Does the U.S. need an auto industry?
Here is the symposium, I was in a Bryan Caplan and Don Boudreaux sort of mood when I emailed in my answer:
I’m an economist not a business forecaster, so I don’t have any particular predictions about Chrysler and G.M. We do know that Ford is likely to survive.
More important, there are some very efficient Toyota plants in the United States. That too is part of our domestic automobile industry and those plants employ a large number of American workers.
You might think that Toyota is different because it is a Japanese company rather than an American one. But in fact Toyota is a publicly traded company, as are most of the other major automobile makers. That means any American can, any time he or she wants, buy some Toyota shares and make Toyota more of an “American company” and less of a “Japanese company.”

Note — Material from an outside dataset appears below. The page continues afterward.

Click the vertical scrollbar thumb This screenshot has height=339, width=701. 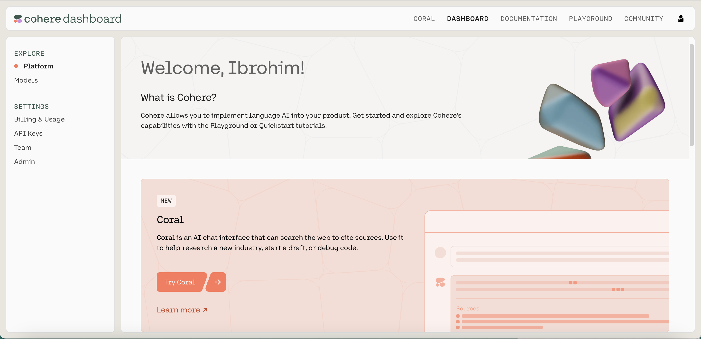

Have you gone out and bought those shares? Maybe not. Maybe that means you don’t really care about whether Toyota is a Japanese or an American company. If you have bought Toyota shares, maybe it is simply because you thought that the company was a good investment. That’s O.K., there is nothing wrong with those attitudes. In fact those attitudes are a sign of your rationality.
Our automobile industry could be much more “American” if we really cared to make it so. But we don’t. Our behavior as investors and consumers is usually more rational than the claims we offer up in politics and in public discourse.